Today's Oakland [California] Tribune has a story from the Palm Beach [Florida] Post carrying the headline, "Sandy Hook truther fired by college." The story is evidently quite similar to one that appears in the New York Post under the title "Florida university fires Sandy Hook truther professor." As these two headlines indicate, the term truther is sometimes used as a stand-alone noun and sometimes as a modifier.
A Wikipedia disambiguation page asserts that truther may refer specifically to "people who thought the event [the Sandy Hook Elementary School massacre of December 14, 2012] was a false flag government attack"; to members of the "9/11 Truth movement"; to a book published in 2011 by Jonathan Kay titled Among the Truthers: A Journey Through America's Growing Conspiracist Underground; or to conspiracy theorists generally.

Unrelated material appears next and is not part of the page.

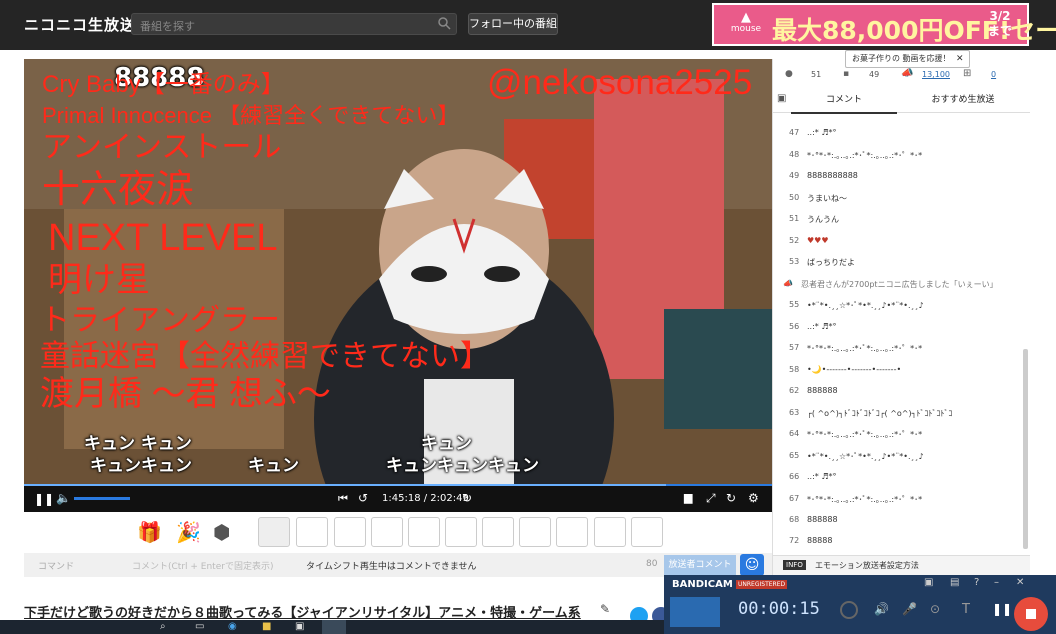 Image resolution: width=1056 pixels, height=634 pixels. I want to click on folder-icon: ■, so click(266, 626).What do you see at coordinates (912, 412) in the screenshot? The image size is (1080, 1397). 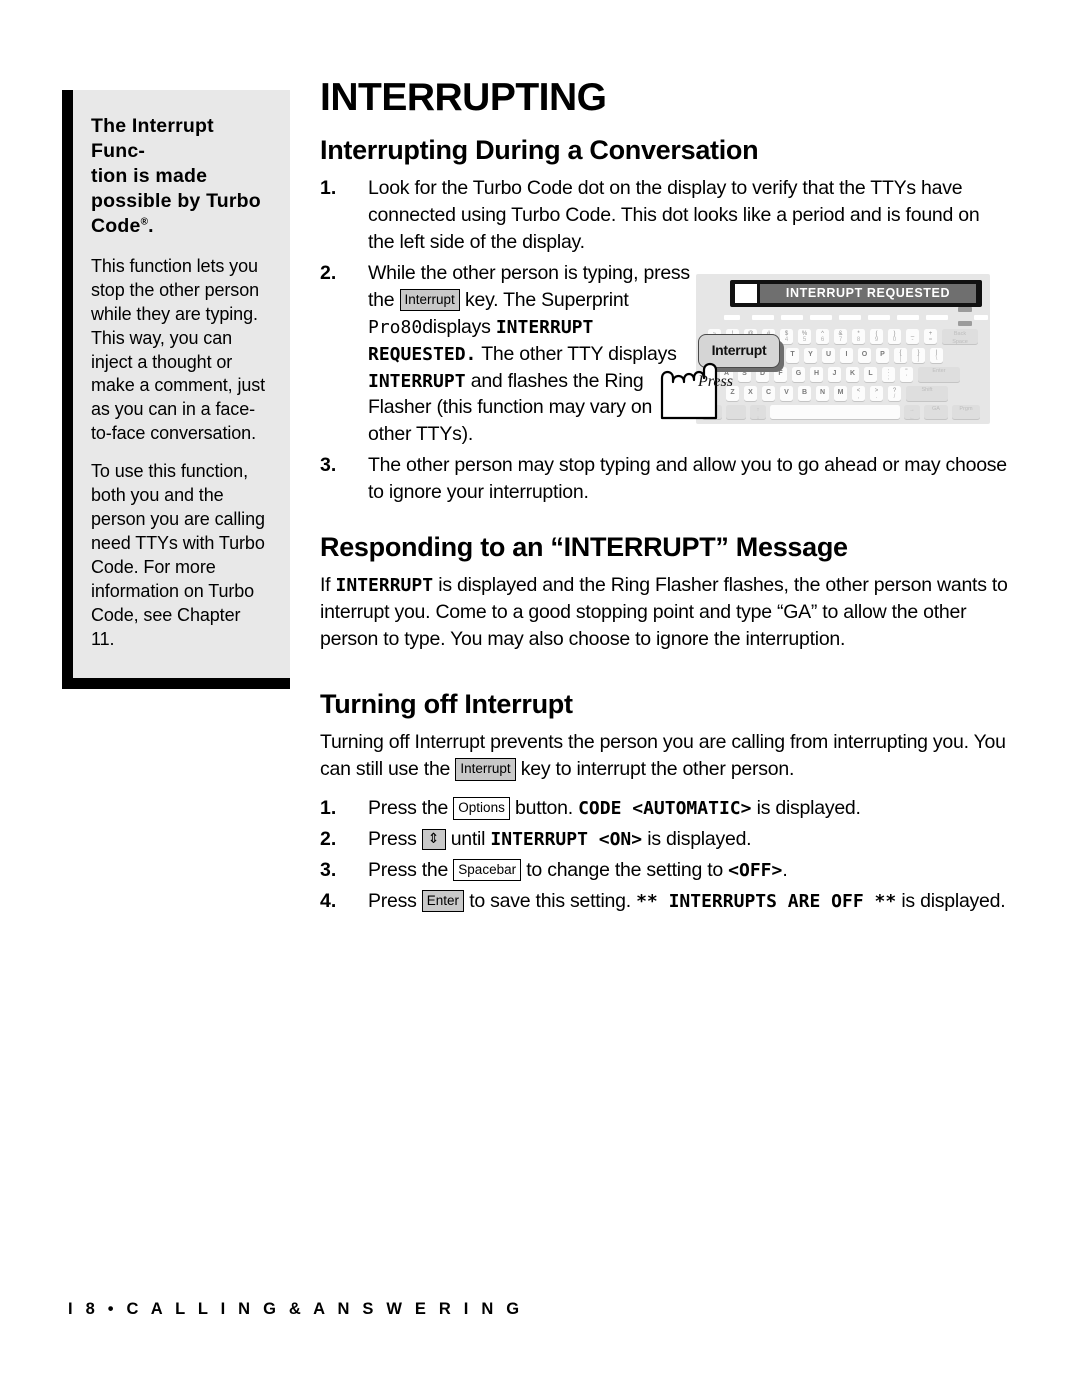 I see `key-left-right-arrow: → ←` at bounding box center [912, 412].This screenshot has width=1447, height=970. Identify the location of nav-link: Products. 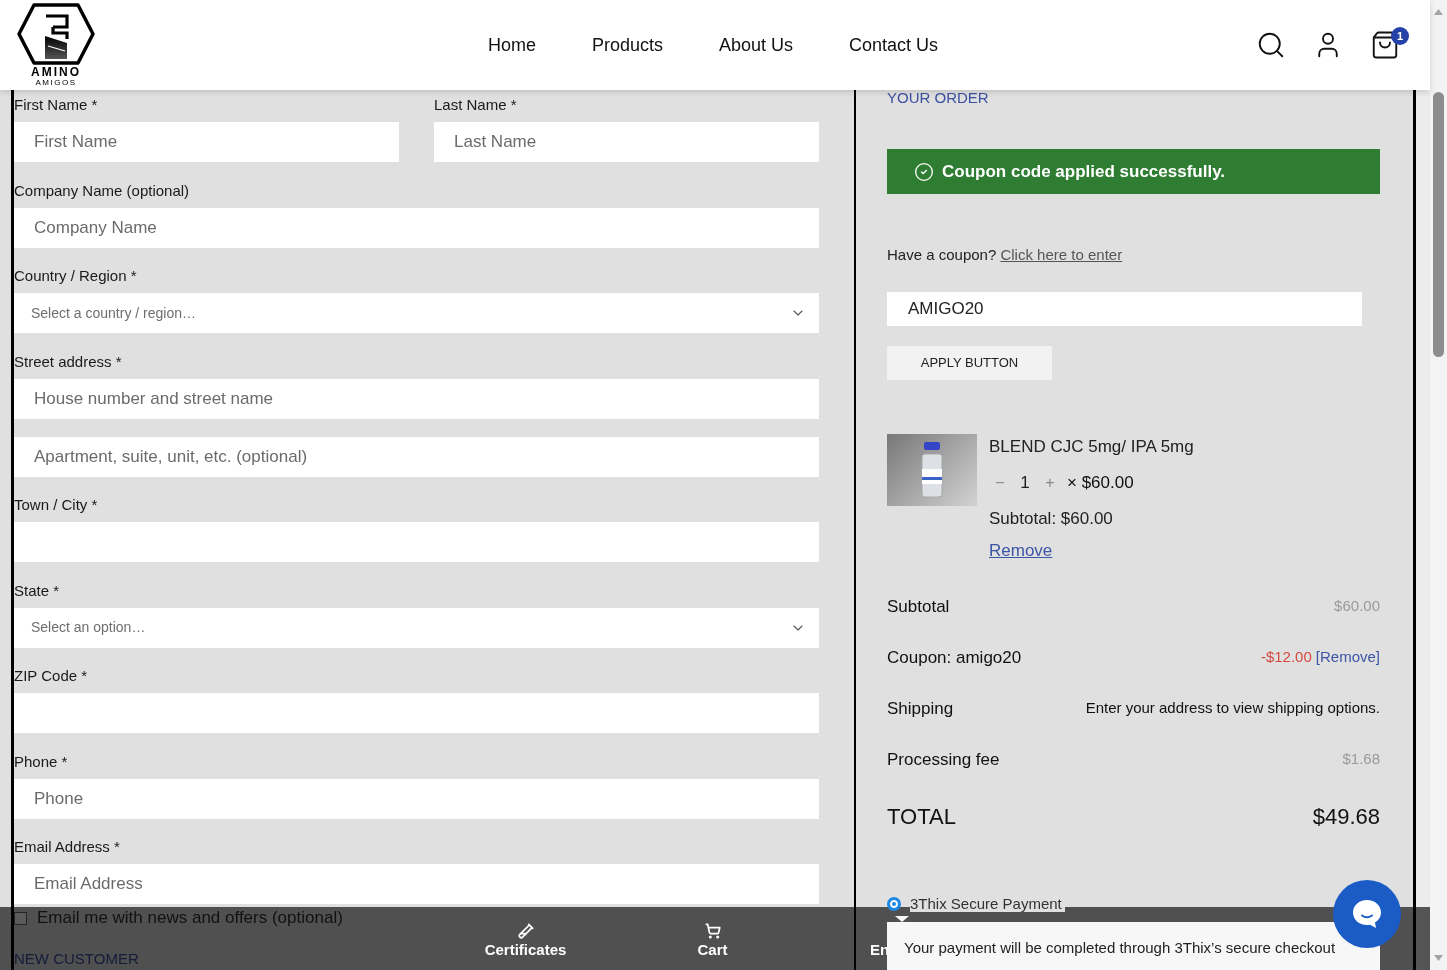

Leslie Savan, "From Simple Noun to Handy Partisan Put-Down" (New York Times Magazine, November 18, 2009) provides an excellent brief discussion of truther as part of a pejoratively intended -er family of names that opponents have assigned to conspiracy theorists/fringe political group enthusiasts—a word family that may include birther, [John] Bircher, grassy-knoller, mooner, flat-earther, deather, tenther, and teabagger. But aside from suggesting that truther may have been coined in late 2004 by 9/11 Truth movement member Jon Gold (based on a comment that Savan says Gold "wrote on his blog recently"), she doesn't inquire too deeply into the precise origin of the term or into its application to other groups and individuals.
Where and under what circumstances did the term truther originate?
When (if at all) did truther begin to be applied not just narrowly to 9/11 conspiracy theorists and Sandy Hook conspiracy theorists but to conspiracy theorists of any stripe?